SELECTED EXCERPT:
(begin)

Decisions filed recently with the Law Society (which may be subject to appeal)
David Johnson
Application 12266-2021
Admitted 2002
Hearing 23 December 2021
Reasons 20 January 2022
The SDT ordered that the respondent should be struck off the roll.
From in or around 2011 to 15 January 2018, having received payment for settled cases, the respondent had failed to pay outstanding professional disbursements on those cases and had instead caused or allowed the money to be used for the running of the firm, thereby breaching rules 7.1 and 17(1)(b) of the SRA Accounts Rules 2011, and principles 2, 6, 8 and 10 of the SRA Principles 2011. He had acted dishonestly.
From in or around 2011 to 15 January 2018, having received payment for settled cases, he had failed to pay outstanding non-professional disbursements on those cases and had instead caused or allowed the money to be used for the running of the firm, thereby breaching principles 2, 6 and 8. He had acted dishonestly.
Between 30 June 2017 and 15 January 2018, he had failed to keep accurate accounting records, thereby breaching rule 29.1 of the rules, and principle 8.
On 6 July 2017, he had given an undertaking to repay a business loan by 8 May 2018, and had failed to repay the loan, thereby breaching the undertaking, and in so doing he had failed to achieve outcome 11.2 of the SRA Code of Conduct 2011, and had breached principles 2 and 6.

(end)

SUPPLIED MATERIAL:
(begin)

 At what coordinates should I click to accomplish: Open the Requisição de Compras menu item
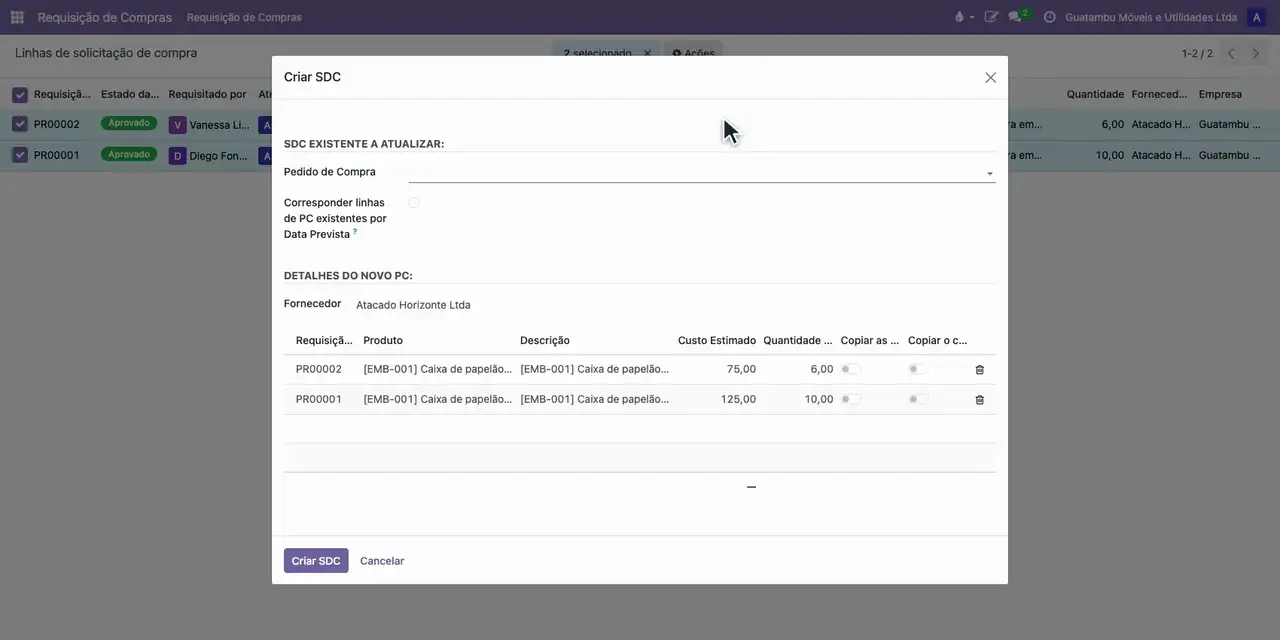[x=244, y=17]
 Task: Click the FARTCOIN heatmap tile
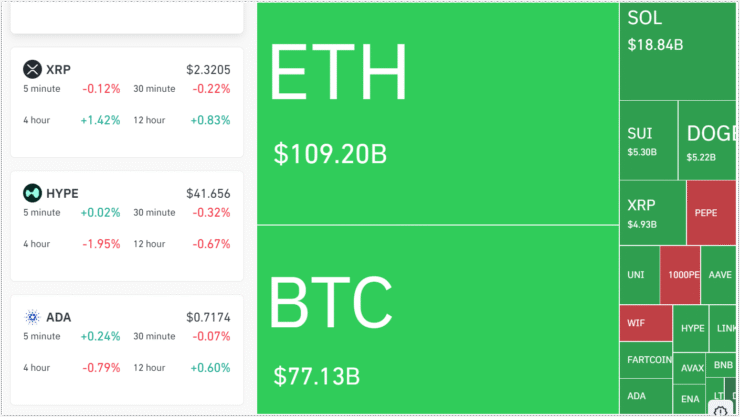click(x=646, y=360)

(end)
(begin)

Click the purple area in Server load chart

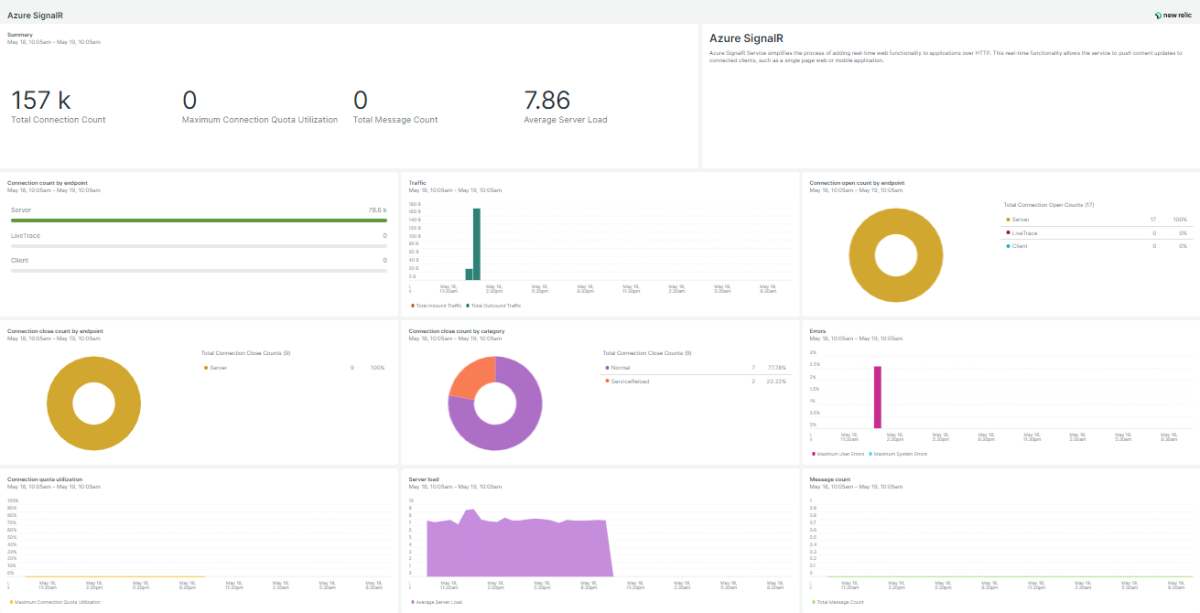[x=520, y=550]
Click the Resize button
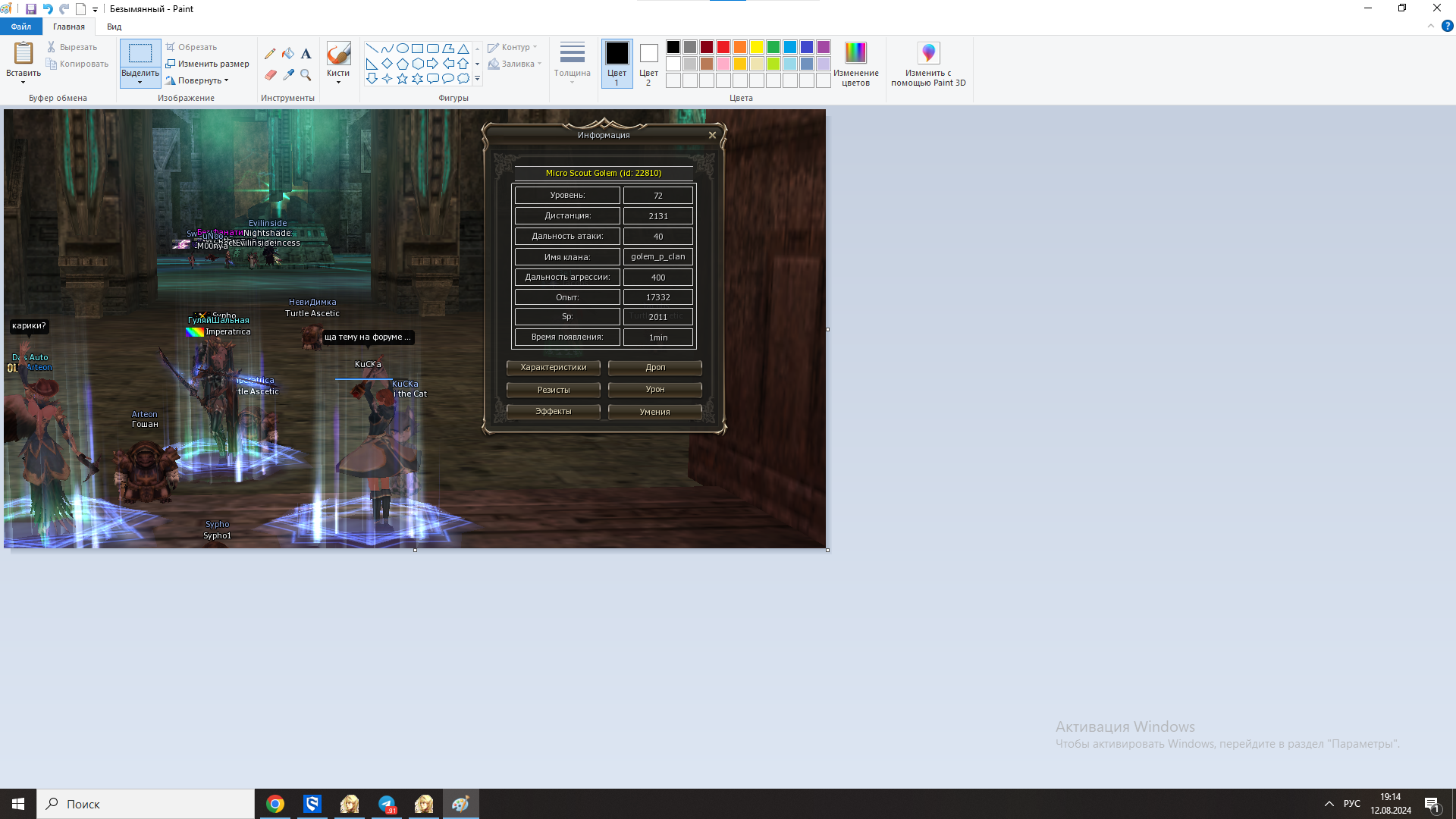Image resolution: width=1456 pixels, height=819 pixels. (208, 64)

(end)
(begin)

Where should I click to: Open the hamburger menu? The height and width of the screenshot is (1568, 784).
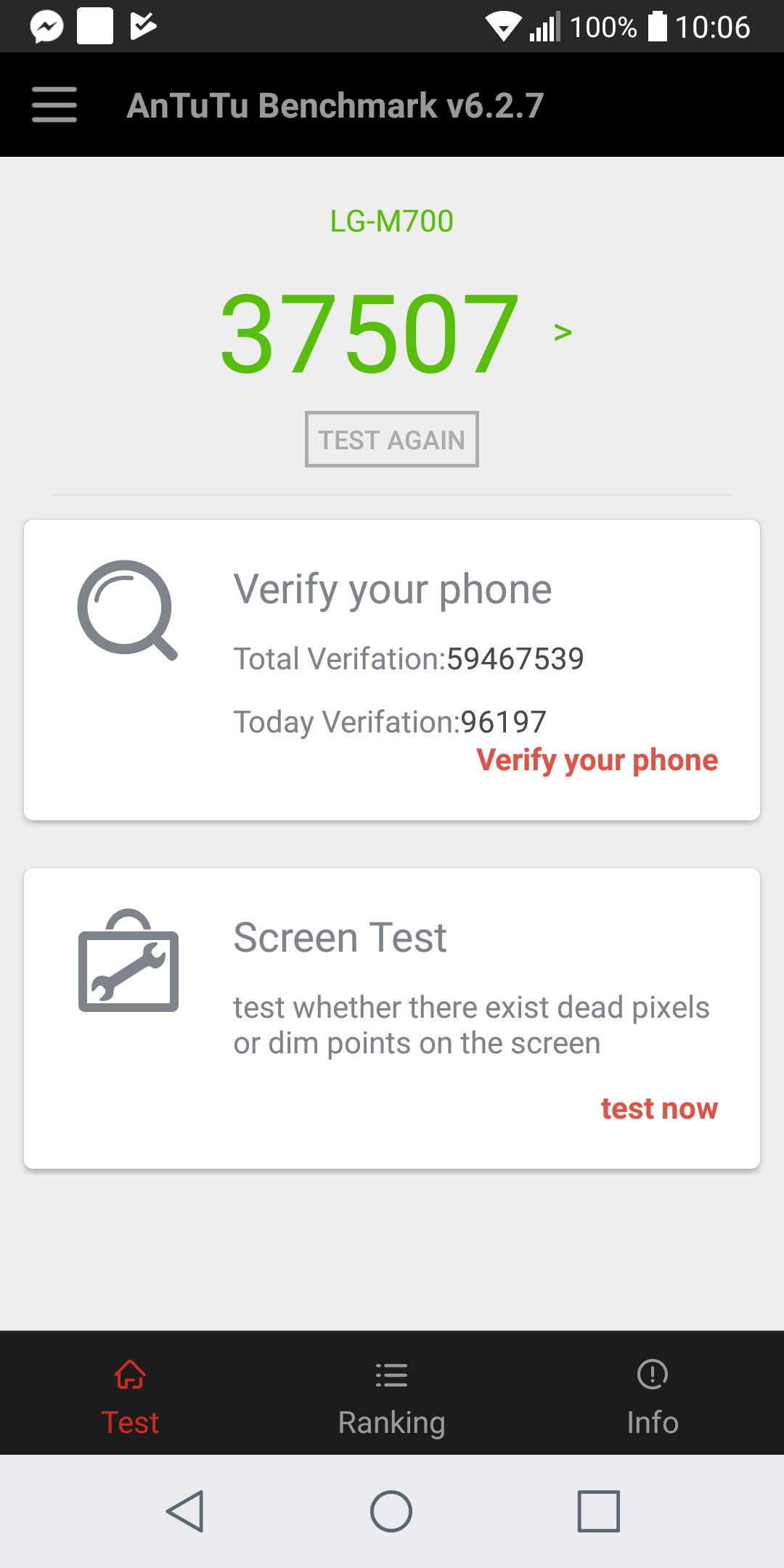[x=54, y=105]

(end)

TASKS AND EXERCISES:
1: Print part of the disciplinary decision word for word, beginning at the words "Decisions filed recently" and ending after "2011. He had acted dishonestly.".
2: Translate this sentence from the disciplinary decision into French: "The SDT ordered that the respondent should be struck off the roll."
Nothing in the listing is needed here.

SOLUTIONS FOR EACH TASK:
1:
Decisions filed recently with the Law Society (which may be subject to appeal)
David Johnson
Application 12266-2021
Admitted 2002
Hearing 23 December 2021
Reasons 20 January 2022
The SDT ordered that the respondent should be struck off the roll.
From in or around 2011 to 15 January 2018, having received payment for settled cases, the respondent had failed to pay outstanding professional disbursements on those cases and had instead caused or allowed the money to be used for the running of the firm, thereby breaching rules 7.1 and 17(1)(b) of the SRA Accounts Rules 2011, and principles 2, 6, 8 and 10 of the SRA Principles 2011. He had acted dishonestly.

2: Le SDT a ordonné que le défendeur soit radié du tableau.